Provided text:
________
@Cerberus However, despite agreeing that English speakers can decide how English words should be said, people who pronounce Pinyin-romanized Chinese words as if those words were spelled according to English rules need to be corrected. Sternly.
@Cerberus They should be given a time-out, made to stand in the corner wearing a dunce cap, and then must write on the blackboard "wo bu hui shuo ying wen" yi bai times.
It matters not what they can do, but what they ought to can (please change your language to include an infinitive can like any proper language kthxbai).
@Cerberus I don't think English speakers ought to can write Hanzi. In fact I'd probably be happier if the Chinese would just scrap Hanzi, the way the Koreans did. And the Vietnamese. And almost the Japanese.
> Het informeren van het publiek als zedendelinquenten op vrije voeten komen, leidt er niet toe dat zij minder vaak opnieuw in de fout gaan. Pedoseksuelen verbieden te gaan wonen bij plaatsen waar veel kinderen komen, is ook zinloos. Dit blijkt uit vandaag verschenen onderzoek van het Wetenschappelijk Onderzoek- en Documentatiecentrum (WODC) van het ministerie van Justitie.
Essentially all non-Chinese linguists and students studying Chinese reach the same conclusion. We claim it's because we're unbiased and can see the whole picture. The Chinese tend to reach the opposite conclusion and claim that Hanzi are important. The fact that they can make themselves understood orally gives lie to that though.
"Informing the public that a registered sex offender will be living in their neighbourhood doesn't help lower recidivism. Forbidding them from living near places where many children come is equally ineffective/useless. This has become clear in research carried out by the Ministry of Justice."
@Cerberus If you are referring to sex offenders who committed crimes against young children, it is well known that they will keep doing it until you lock them up for good.
@MετάEd "It is well known": not well enough, I fear.
> Verplichte registratie bij de autoriteiten heeft bij de gevaarlijke zedendelinquenten mogelijk wel enig effect, stellen de onderzoekers. Toezicht en controle leiden alleen tot minder kans op recidive als ze worden gecombineerd met therapie.
> Libidoremmende medicatie is ‘veelbelovend’. De effectiviteit van toezicht hangt verder af van de aard en intensiteit ervan, de relatie tussen delinquent en toezichthouder en randvoorwaarden zoals geschikte huisvesting.
"Medication that inhibits their libido is "promising". Supervision may be effective, depending on its character and intensity, on the relationship between delinquent and supervisor, and on other factors, like fitting housing."
________
Supplied material:

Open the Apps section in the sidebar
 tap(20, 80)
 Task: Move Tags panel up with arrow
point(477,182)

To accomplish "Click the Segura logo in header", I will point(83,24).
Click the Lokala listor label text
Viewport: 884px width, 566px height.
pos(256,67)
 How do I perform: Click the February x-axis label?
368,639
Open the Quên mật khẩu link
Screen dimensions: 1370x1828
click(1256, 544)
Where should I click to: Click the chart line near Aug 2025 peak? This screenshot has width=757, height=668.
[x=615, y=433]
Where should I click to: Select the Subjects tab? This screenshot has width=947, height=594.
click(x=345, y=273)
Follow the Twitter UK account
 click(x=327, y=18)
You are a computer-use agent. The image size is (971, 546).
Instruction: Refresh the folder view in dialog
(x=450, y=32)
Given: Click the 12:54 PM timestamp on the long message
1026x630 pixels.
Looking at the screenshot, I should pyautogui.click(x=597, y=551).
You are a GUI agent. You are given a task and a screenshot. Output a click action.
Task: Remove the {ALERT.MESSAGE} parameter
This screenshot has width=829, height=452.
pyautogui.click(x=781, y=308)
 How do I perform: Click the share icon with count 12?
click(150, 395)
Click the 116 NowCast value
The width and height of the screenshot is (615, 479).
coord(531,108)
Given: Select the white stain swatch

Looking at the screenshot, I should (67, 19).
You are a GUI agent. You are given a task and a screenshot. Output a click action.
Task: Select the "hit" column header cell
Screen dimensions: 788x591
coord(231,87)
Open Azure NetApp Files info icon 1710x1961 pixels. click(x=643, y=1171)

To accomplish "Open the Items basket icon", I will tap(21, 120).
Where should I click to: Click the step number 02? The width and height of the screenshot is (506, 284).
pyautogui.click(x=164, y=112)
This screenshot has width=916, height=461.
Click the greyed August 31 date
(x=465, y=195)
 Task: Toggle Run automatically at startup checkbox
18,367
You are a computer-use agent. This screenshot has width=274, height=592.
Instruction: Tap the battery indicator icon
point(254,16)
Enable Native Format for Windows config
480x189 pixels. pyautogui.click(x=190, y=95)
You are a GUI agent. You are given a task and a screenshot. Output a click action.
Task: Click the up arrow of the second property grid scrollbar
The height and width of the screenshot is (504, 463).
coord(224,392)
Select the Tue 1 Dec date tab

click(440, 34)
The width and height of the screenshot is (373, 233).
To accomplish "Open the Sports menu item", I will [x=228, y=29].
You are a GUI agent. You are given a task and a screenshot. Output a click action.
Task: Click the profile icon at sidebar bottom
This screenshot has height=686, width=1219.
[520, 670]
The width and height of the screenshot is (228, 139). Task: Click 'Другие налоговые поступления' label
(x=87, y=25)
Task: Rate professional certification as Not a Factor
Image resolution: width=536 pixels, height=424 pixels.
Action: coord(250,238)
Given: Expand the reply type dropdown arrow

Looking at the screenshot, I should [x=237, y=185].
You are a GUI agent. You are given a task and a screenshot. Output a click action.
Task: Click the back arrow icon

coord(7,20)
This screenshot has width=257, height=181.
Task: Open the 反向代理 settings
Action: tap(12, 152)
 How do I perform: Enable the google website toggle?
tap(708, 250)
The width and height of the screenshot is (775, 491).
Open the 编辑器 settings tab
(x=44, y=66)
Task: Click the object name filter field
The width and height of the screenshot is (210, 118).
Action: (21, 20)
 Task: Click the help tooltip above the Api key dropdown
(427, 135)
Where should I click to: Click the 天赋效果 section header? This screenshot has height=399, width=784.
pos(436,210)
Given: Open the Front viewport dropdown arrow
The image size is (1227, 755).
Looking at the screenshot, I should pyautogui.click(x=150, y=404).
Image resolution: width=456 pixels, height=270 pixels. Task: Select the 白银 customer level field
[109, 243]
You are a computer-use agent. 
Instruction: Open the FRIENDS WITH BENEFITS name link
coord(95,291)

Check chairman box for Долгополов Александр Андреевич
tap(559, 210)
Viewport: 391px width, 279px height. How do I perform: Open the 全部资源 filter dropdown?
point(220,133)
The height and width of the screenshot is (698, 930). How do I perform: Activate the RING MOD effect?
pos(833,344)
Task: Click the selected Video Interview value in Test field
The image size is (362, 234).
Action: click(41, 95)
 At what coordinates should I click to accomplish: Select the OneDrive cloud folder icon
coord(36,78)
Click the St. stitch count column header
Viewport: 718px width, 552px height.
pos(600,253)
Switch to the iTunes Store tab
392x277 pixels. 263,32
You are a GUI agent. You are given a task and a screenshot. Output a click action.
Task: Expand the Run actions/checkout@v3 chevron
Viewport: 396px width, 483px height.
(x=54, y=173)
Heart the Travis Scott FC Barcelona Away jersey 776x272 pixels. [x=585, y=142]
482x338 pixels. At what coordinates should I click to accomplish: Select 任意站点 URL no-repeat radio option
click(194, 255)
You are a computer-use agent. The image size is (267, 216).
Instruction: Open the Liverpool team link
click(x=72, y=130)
________
Exercise requirements:
Reproduce the stretch of the chat text from "It matters not" through "proper language kthxbai).", switching "infinitive" to "subjunctive".

Problem solution:
It matters not what they can do, but what they ought to can (please change your language to include an subjunctive can like any proper language kthxbai).